### What you should do
All entries given below are to be returned word for word.

### Data in this exercise
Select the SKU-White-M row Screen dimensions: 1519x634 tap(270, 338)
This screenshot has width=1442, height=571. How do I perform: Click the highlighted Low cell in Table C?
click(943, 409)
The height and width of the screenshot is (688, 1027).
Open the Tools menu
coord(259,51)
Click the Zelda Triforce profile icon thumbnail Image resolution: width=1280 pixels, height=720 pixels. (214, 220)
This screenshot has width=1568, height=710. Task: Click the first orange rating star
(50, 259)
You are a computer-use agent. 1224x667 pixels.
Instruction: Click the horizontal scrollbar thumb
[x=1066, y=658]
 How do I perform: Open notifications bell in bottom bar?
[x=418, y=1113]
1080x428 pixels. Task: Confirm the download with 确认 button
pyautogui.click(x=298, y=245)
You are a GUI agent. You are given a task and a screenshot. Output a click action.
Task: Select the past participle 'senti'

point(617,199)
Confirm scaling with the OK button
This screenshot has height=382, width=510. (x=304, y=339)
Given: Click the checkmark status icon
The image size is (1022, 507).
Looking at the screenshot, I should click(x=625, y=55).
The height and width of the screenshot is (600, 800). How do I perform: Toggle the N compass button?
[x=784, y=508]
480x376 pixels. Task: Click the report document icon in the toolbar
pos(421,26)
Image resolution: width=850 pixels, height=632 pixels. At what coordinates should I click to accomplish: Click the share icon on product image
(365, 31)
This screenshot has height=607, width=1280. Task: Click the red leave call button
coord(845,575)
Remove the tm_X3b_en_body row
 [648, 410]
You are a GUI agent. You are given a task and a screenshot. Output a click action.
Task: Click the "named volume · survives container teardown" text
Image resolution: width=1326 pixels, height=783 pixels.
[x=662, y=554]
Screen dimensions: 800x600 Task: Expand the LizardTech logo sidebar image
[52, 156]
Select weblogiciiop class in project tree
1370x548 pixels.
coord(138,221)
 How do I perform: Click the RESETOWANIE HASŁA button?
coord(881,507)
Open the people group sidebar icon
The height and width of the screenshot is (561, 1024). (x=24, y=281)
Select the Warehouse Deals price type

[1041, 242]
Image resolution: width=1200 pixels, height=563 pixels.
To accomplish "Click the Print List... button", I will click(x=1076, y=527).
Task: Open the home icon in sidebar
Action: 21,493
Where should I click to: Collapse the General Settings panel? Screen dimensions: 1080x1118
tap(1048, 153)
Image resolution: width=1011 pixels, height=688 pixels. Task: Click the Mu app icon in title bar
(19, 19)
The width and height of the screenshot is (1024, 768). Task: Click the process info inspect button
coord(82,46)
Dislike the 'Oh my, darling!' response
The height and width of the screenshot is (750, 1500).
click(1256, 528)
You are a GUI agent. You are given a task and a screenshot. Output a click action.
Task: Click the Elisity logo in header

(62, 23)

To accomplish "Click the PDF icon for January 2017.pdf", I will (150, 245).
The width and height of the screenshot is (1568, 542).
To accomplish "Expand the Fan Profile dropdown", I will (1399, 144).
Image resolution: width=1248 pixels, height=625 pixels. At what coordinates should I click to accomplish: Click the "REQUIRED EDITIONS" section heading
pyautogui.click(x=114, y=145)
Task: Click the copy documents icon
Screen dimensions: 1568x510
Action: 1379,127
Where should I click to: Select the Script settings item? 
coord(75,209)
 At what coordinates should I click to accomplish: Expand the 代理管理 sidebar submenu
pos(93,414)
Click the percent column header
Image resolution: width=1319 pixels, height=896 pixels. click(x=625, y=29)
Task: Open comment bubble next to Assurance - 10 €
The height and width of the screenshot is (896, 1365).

### Result
Select the SKU-White-M row Screen dimensions: 1519x634 tap(270, 338)
This screenshot has width=1442, height=571. How do I perform: Click the highlighted Low cell in Table C?
click(943, 409)
The height and width of the screenshot is (688, 1027).
Open the Tools menu
coord(259,51)
Click the Zelda Triforce profile icon thumbnail Image resolution: width=1280 pixels, height=720 pixels. (214, 220)
This screenshot has width=1568, height=710. Task: Click the first orange rating star
(50, 259)
You are a computer-use agent. 1224x667 pixels.
Instruction: Click the horizontal scrollbar thumb
[x=1066, y=658]
 How do I perform: Open notifications bell in bottom bar?
[x=418, y=1113]
1080x428 pixels. Task: Confirm the download with 确认 button
pyautogui.click(x=298, y=245)
You are a GUI agent. You are given a task and a screenshot. Output a click action.
Task: Select the past participle 'senti'

point(617,199)
Confirm scaling with the OK button
This screenshot has height=382, width=510. (x=304, y=339)
Given: Click the checkmark status icon
The image size is (1022, 507).
Looking at the screenshot, I should click(x=625, y=55).
The height and width of the screenshot is (600, 800). How do I perform: Toggle the N compass button?
[x=784, y=508]
480x376 pixels. Task: Click the report document icon in the toolbar
pos(421,26)
Image resolution: width=850 pixels, height=632 pixels. At what coordinates should I click to accomplish: Click the share icon on product image
(365, 31)
This screenshot has height=607, width=1280. Task: Click the red leave call button
coord(845,575)
Remove the tm_X3b_en_body row
 [648, 410]
You are a GUI agent. You are given a task and a screenshot. Output a click action.
Task: Click the "named volume · survives container teardown" text
Image resolution: width=1326 pixels, height=783 pixels.
[x=662, y=554]
Screen dimensions: 800x600 Task: Expand the LizardTech logo sidebar image
[52, 156]
Select weblogiciiop class in project tree
1370x548 pixels.
coord(138,221)
 How do I perform: Click the RESETOWANIE HASŁA button?
coord(881,507)
Open the people group sidebar icon
The height and width of the screenshot is (561, 1024). (x=24, y=281)
Select the Warehouse Deals price type

[1041, 242]
Image resolution: width=1200 pixels, height=563 pixels.
To accomplish "Click the Print List... button", I will click(x=1076, y=527).
Task: Open the home icon in sidebar
Action: 21,493
Where should I click to: Collapse the General Settings panel? Screen dimensions: 1080x1118
tap(1048, 153)
Image resolution: width=1011 pixels, height=688 pixels. Task: Click the Mu app icon in title bar
(19, 19)
The width and height of the screenshot is (1024, 768). Task: Click the process info inspect button
coord(82,46)
Dislike the 'Oh my, darling!' response
The height and width of the screenshot is (750, 1500).
click(1256, 528)
You are a GUI agent. You are given a task and a screenshot. Output a click action.
Task: Click the Elisity logo in header

(62, 23)

To accomplish "Click the PDF icon for January 2017.pdf", I will (150, 245).
The width and height of the screenshot is (1568, 542).
To accomplish "Expand the Fan Profile dropdown", I will (1399, 144).
Image resolution: width=1248 pixels, height=625 pixels. At what coordinates should I click to accomplish: Click the "REQUIRED EDITIONS" section heading
pyautogui.click(x=114, y=145)
Task: Click the copy documents icon
Screen dimensions: 1568x510
Action: 1379,127
Where should I click to: Select the Script settings item? 
coord(75,209)
 At what coordinates should I click to accomplish: Expand the 代理管理 sidebar submenu
pos(93,414)
Click the percent column header
Image resolution: width=1319 pixels, height=896 pixels. click(x=625, y=29)
Task: Open comment bubble next to Assurance - 10 €
The height and width of the screenshot is (896, 1365).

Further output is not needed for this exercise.